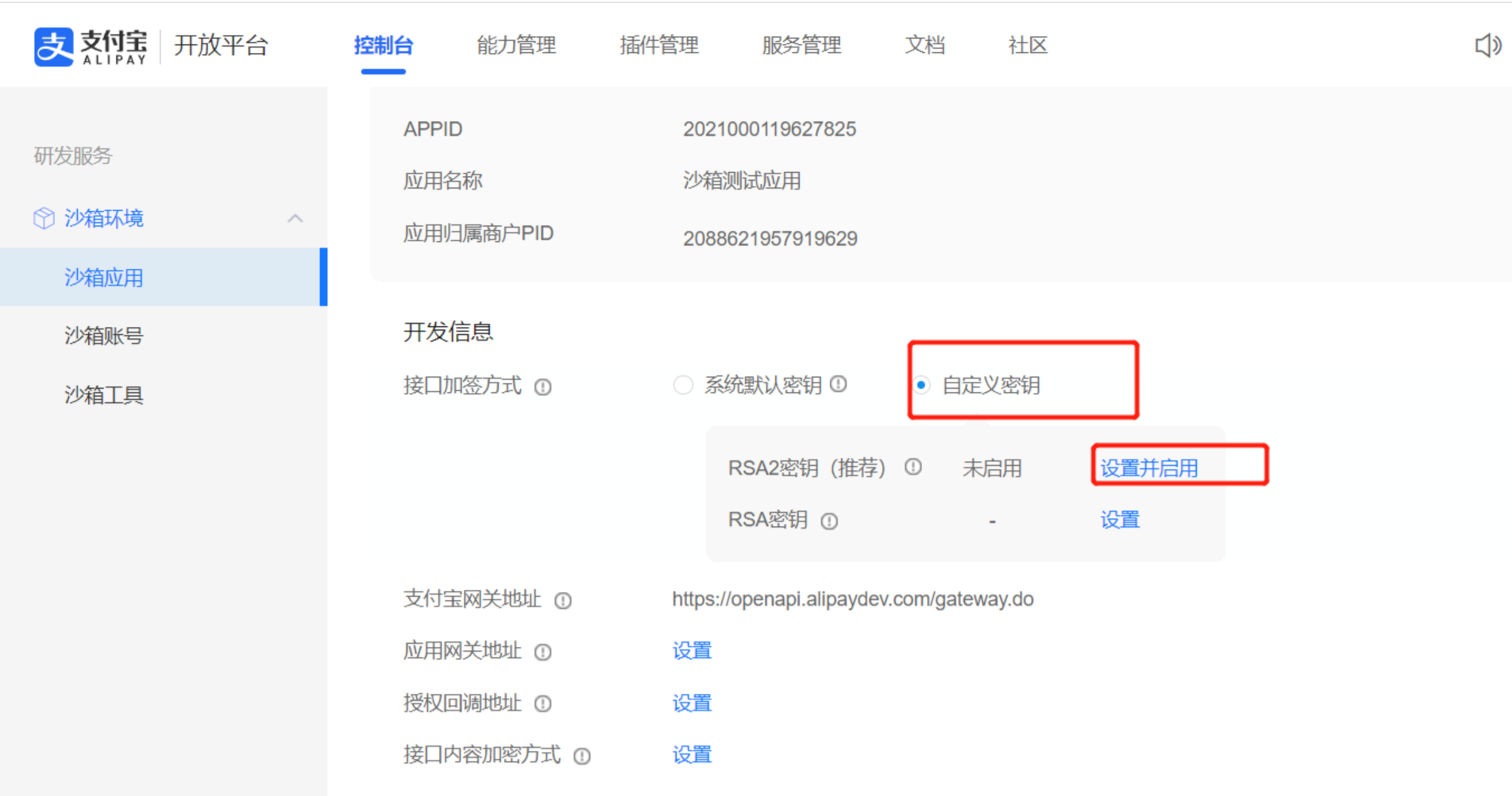
Task: Click info icon next to 应用网关地址
Action: point(543,652)
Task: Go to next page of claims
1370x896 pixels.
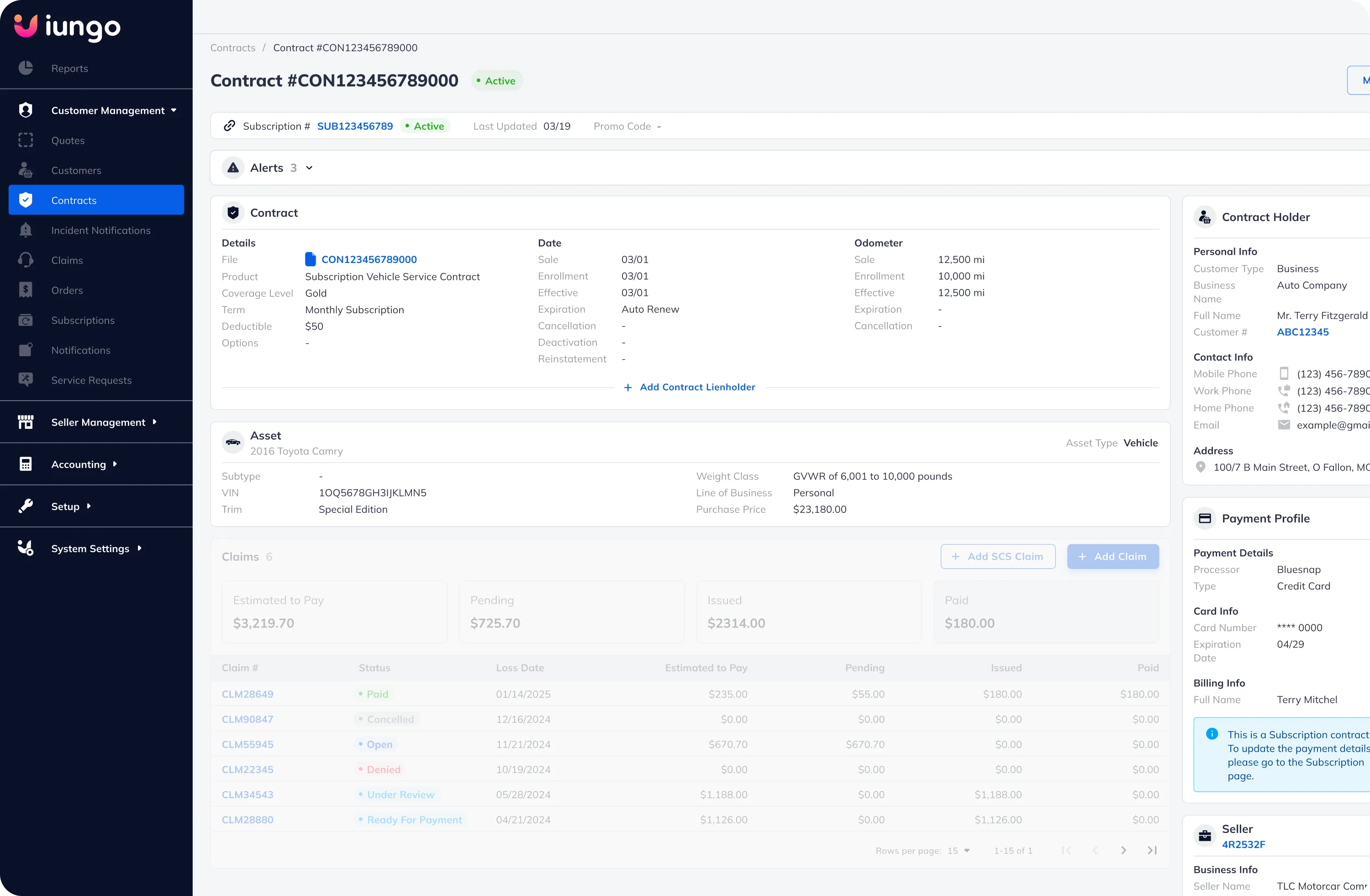Action: (1123, 850)
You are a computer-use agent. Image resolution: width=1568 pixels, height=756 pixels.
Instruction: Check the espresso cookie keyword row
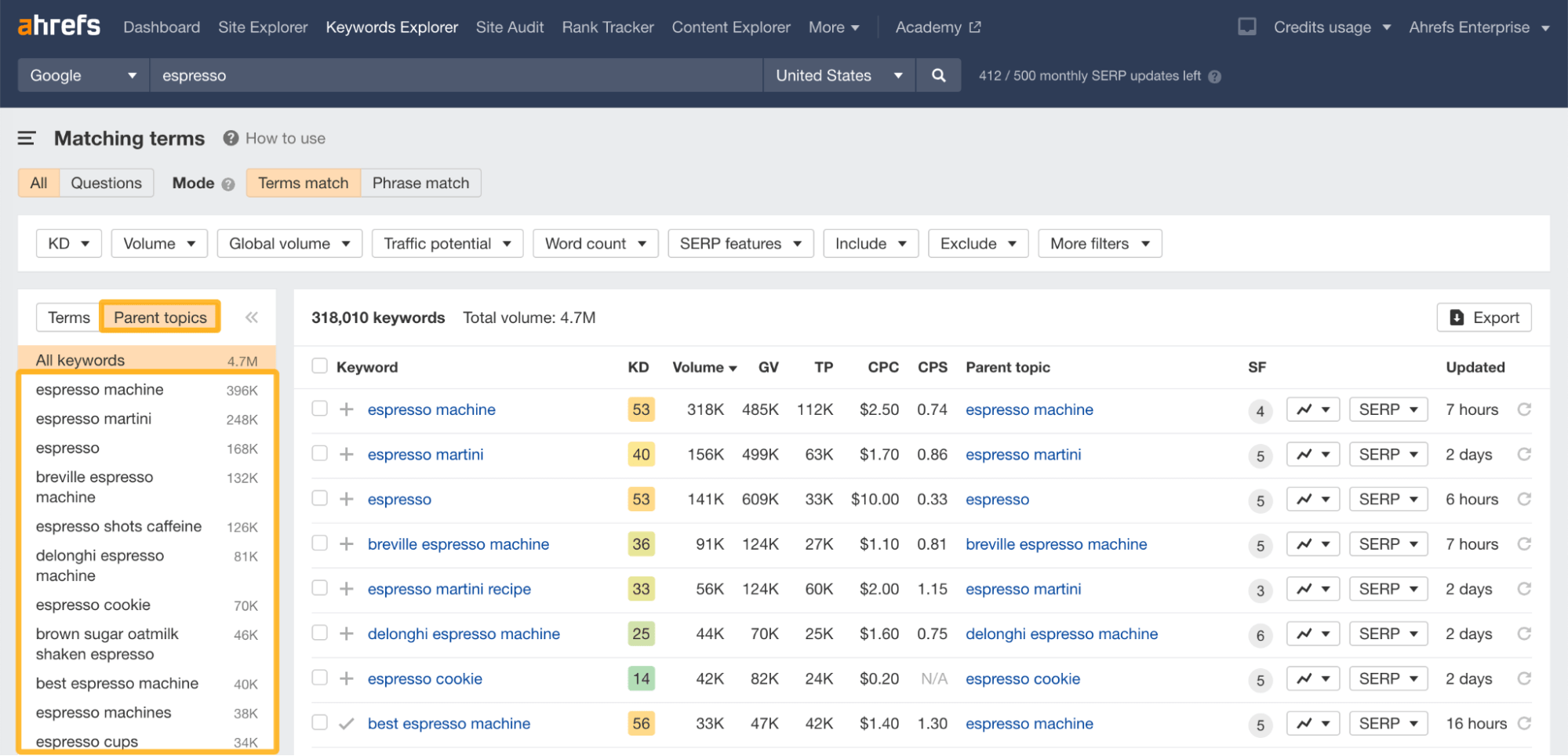pyautogui.click(x=319, y=678)
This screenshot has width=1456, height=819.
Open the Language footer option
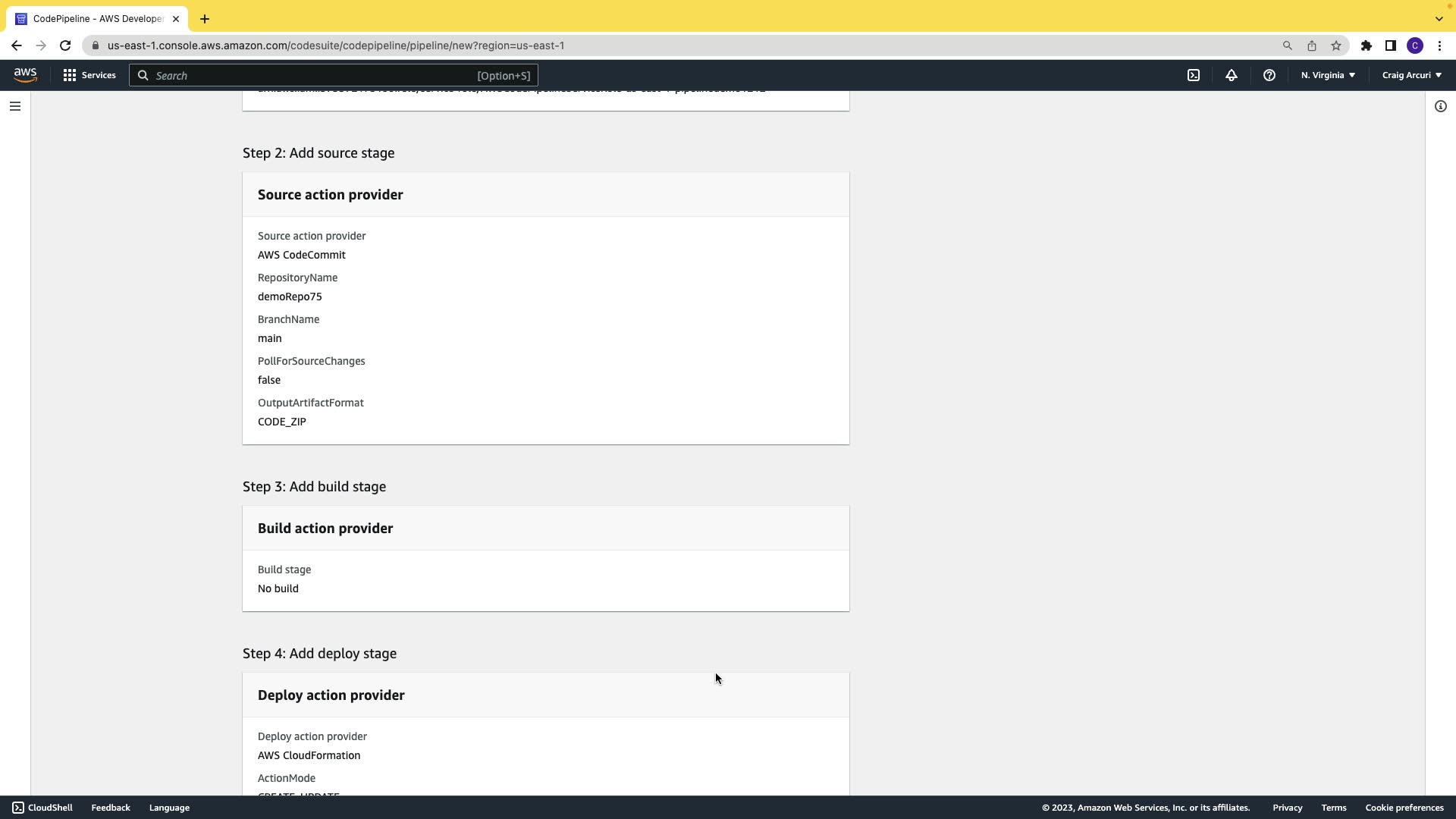click(169, 808)
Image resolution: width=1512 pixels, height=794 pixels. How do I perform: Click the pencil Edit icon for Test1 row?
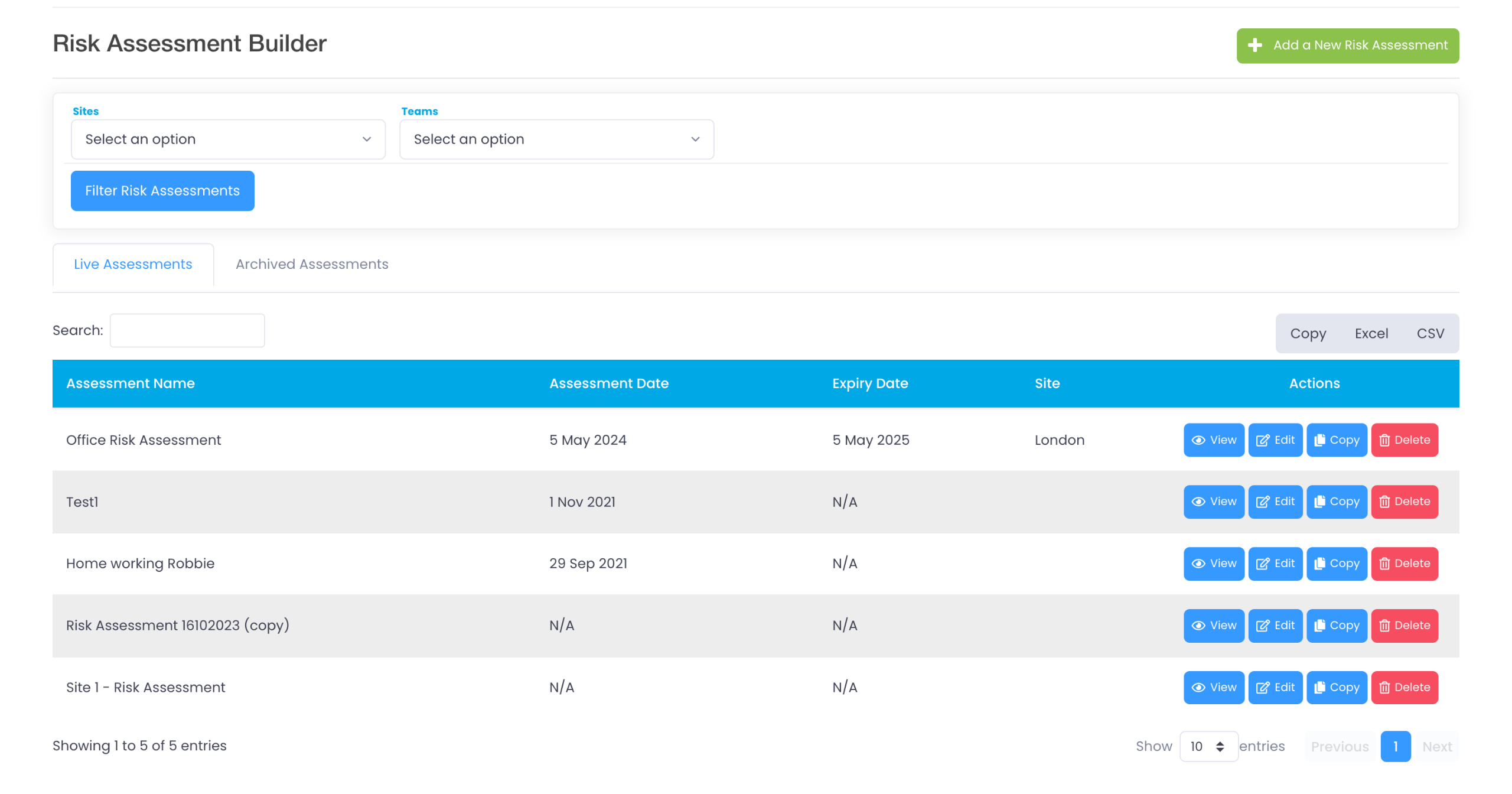click(1263, 502)
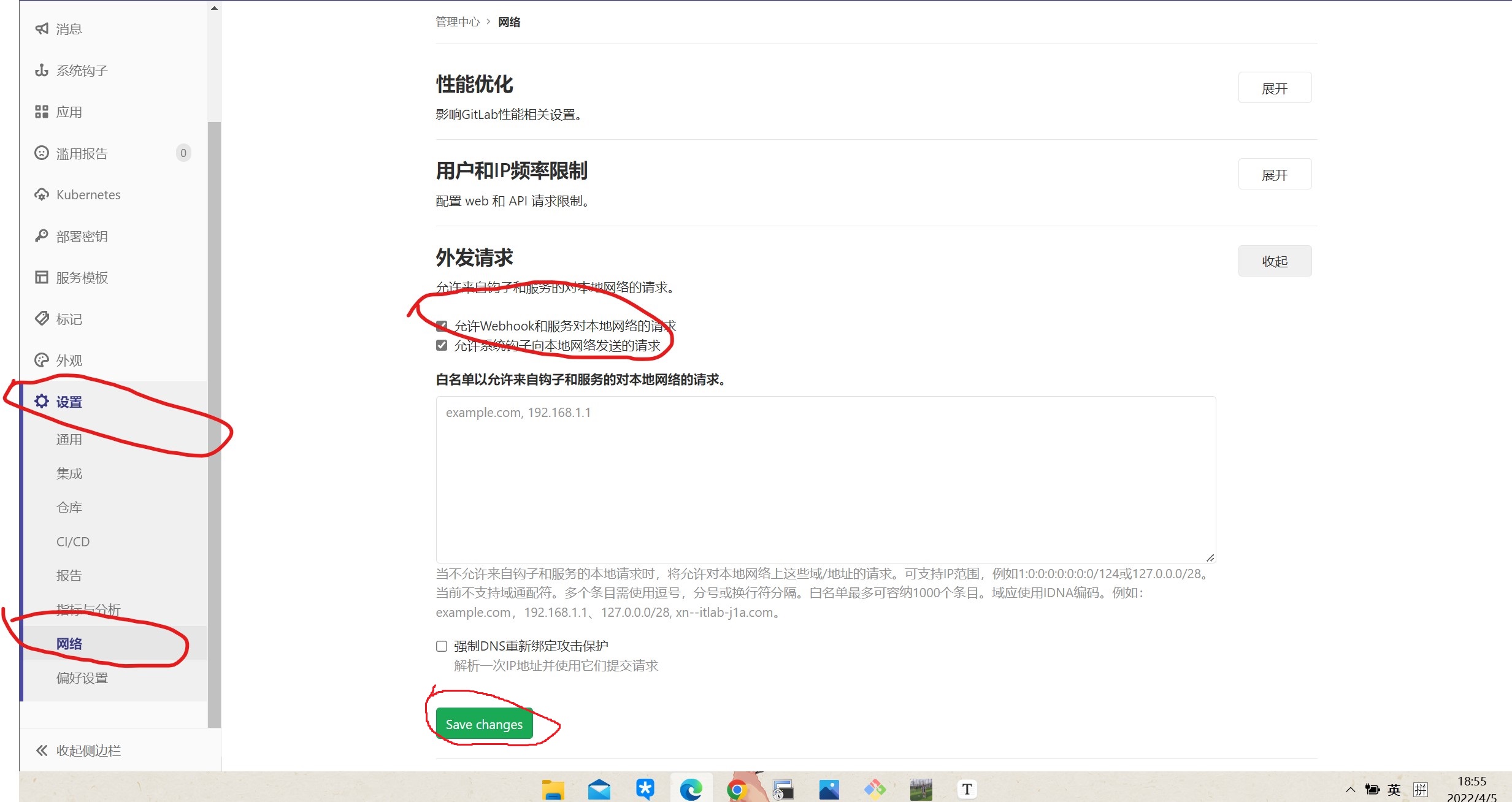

━━━━━━━━

▶ Directions for this task: Set the pictures aside and restate word for word only the lines from the line containing "This screenshot has width=1456, height=819." through the end of the entries above, both included.

▶ Solution for this problem:
This screenshot has width=1456, height=819.
Open the Language footer option
click(169, 808)
Image resolution: width=1512 pixels, height=794 pixels. How do I perform: Click the pencil Edit icon for Test1 row?
click(1263, 502)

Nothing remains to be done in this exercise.